AMARANTHE - LES VAGUES












Mon Chéri,

C’est cette vieille habitude qui me fait t’écrire. Ne t’inquiète pas, je sais bien que ce n'est pas facile pour toi de me répondre. Mais je ne désespère pas, j’attends un signe.

Sais-tu que depuis que ta voiture a percuté ce petit parapet, s'est envolée de la falaise et est venue finir sa course dans notre petite crique d'amour, je n’ai pas eu un instant à moi ? Cette petite plage faite de sable et de galets, j'ai toujours su qu'elle était jalouse. Tu te souviens, quand nous regardions les vagues qui venaient pleurer sur les rochers ? En fait, elles me disaient : "un jour, je te le prendrai !"

Quand je suis arrivée, le soleil plongeait dans l’océan, comme un amoureux éconduit et ses larmes de sang embrasaient l’infini. Il y avait un monde fou : les pompiers, la police, des voisins... Toi qui aimais ton intimité, tu as été servi. On m'a tenu par le bras pour descendre le petit chemin, notre petit chemin. C'était incongru, inconvenant.

J'avais la sensation d'être dans l'oeil du cyclone. On m'a dit qu'il fallait "que je te reconnaisse". Et vois-tu, quand ils ont levé le drap, je n'ai rien reconnu du tout, je ne t'avais jamais vu sous cet angle, si absent, si lointain. J'étais là, dans cette chaleur collante, le sang battant contre mes tempes, avec dans mon estomac un tsunami en formation. Je me voyais et je me disais : "mais qui est cette pauvre femme qui doit reconnaître ... " ce qui n'était pas toi ! Toi, tu t'étais fait la malle. D'ailleurs, je me demande si je ne t'ai pas entendu me dire, au moment où ils ont soulevé ce maudit drap, de ne pas m'inquiéter, que tu m'attendais, que tu me ferais signe. Je le sentais dans chacun de mes nerfs chauffés à blanc, prêts à se répandre par les pores de ma peau. J'ai hurlé : "ce n'est pas lui" et un filet de voix que je ne connaissais pas a déchiré ma gorge.

Ils ont voulu me convaincre du contraire. Tu te rends compte ? Voilà en quoi ils croient, en de petits papiers plastifiés. Mais moi qui sais chacune de tes odeurs, qui connais le grain de ta peau, le son de ta voix même quand tu ne parles pas, le feu de tes yeux, on ne me croit pas, on me dit qu'il faut que je sois raisonnable.
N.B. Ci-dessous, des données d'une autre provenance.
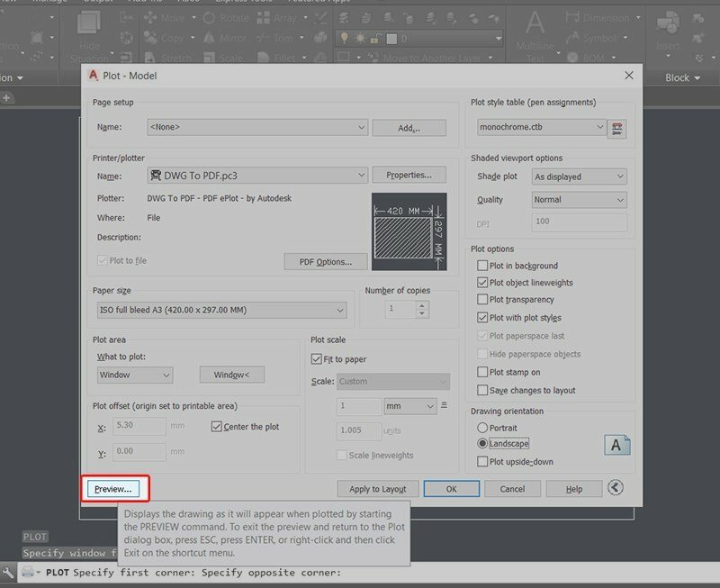Enable Plot in background
The height and width of the screenshot is (588, 720).
click(483, 266)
Je rêve : il faudrait être raisonnable dans une vie qui est tout sauf logique et raisonnée ! Ce n'est pas toi, ce n'est plus toi, tu t'es sauvé, tu as eu bien raison.

Moi aussi, j'ai essayé de me sauver. Je suis remontée sur la route en courant. Et c'est là que j'ai vu cette jeune femme, que j’aurais pu trouver charmante dans d’autres circonstances.

Elle pleurait tant la pauvre ! Pour un peu, il aurait fallu que je la console. J’avais du mal à la comprendre – il faut dire que j’étais un peu sens dessus dessous. Elle n’arrêtait pas de dire que d’habitude elle ne buvait jamais quand elle allait prendre le volant et que donc par conséquent, ce qui est fort logique, cela avait été le petit verre de trop. Qu'en plus elle avait été obligée de répondre au téléphone juste avant le virage. Quand elle t'avait vu, elle avait pris peur.

C'est fou, pour un peu, c'est elle qu'il fallait réchauffer, chouchouter, materner, câliner.

Elle pleurait de plus belle et la suite tu la connais : tu as voulu l’éviter et comme toi aussi tu roulais vite, le petit parapet ne t’a pas retenu. Celui-là, je me suis souvent demandé à quoi il servait. Maintenant je sais : à rien. Au moment de prendre ton envol, tu as dû la trouver belle, cette inconnue, ne serait-ce qu’une fraction de seconde, je te connais, tu l'as peut-être même imaginée dans tes bras, ne le nie pas et je te pardonne, c'était en quelque sorte ta dernière cigarette. Bref, elle s'est retrouvée seule avec son téléphone portable. Puis elle s'est décidée pour la première fois de la journée à faire quelque chose d'utile. Elle a appelé les secours, et quand je dis utile, c'est une façon de parler puisque cela ne t'a pas servi à grand-chose.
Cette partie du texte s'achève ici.